--- Given records Enclosed Below ---

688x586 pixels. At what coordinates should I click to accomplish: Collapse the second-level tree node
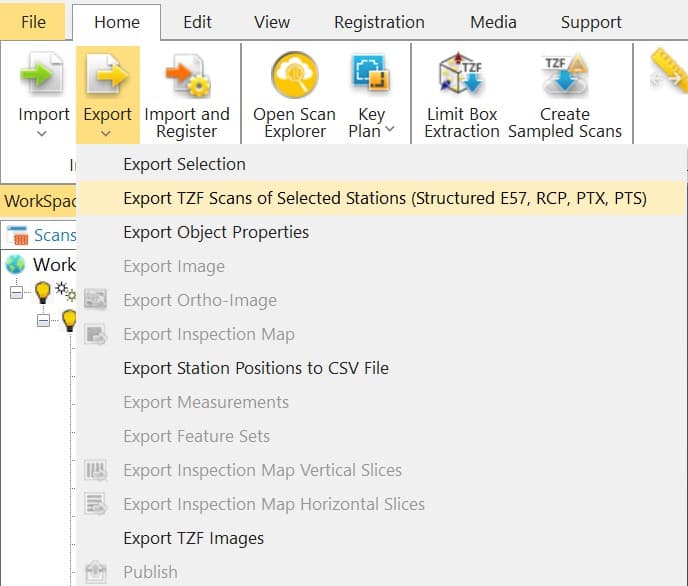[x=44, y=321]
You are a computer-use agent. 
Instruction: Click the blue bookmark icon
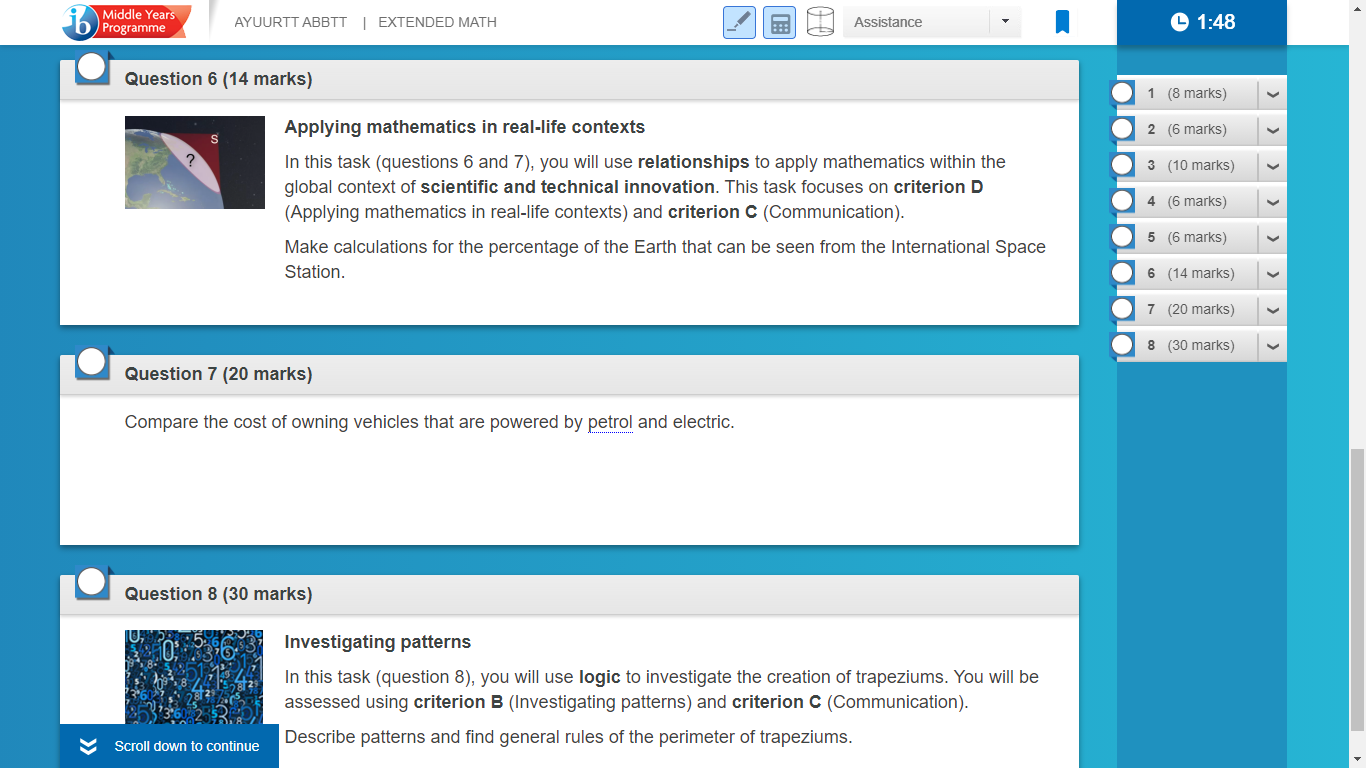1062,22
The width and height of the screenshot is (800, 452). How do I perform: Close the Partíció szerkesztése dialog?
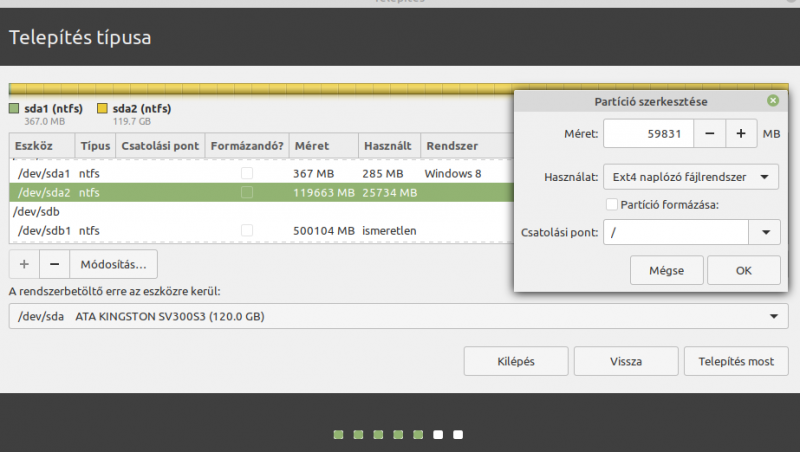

--- End of Enclosed Given records ---

Problem requirements:
Where a picture appears in the data, omit it; restate the rest word for word.

Task solution:
688x586 pixels. At what coordinates should I click to accomplish: Collapse the second-level tree node
[x=44, y=321]
You are a computer-use agent. 
Instruction: Click the blue bookmark icon
1062,22
The width and height of the screenshot is (800, 452). How do I perform: Close the Partíció szerkesztése dialog?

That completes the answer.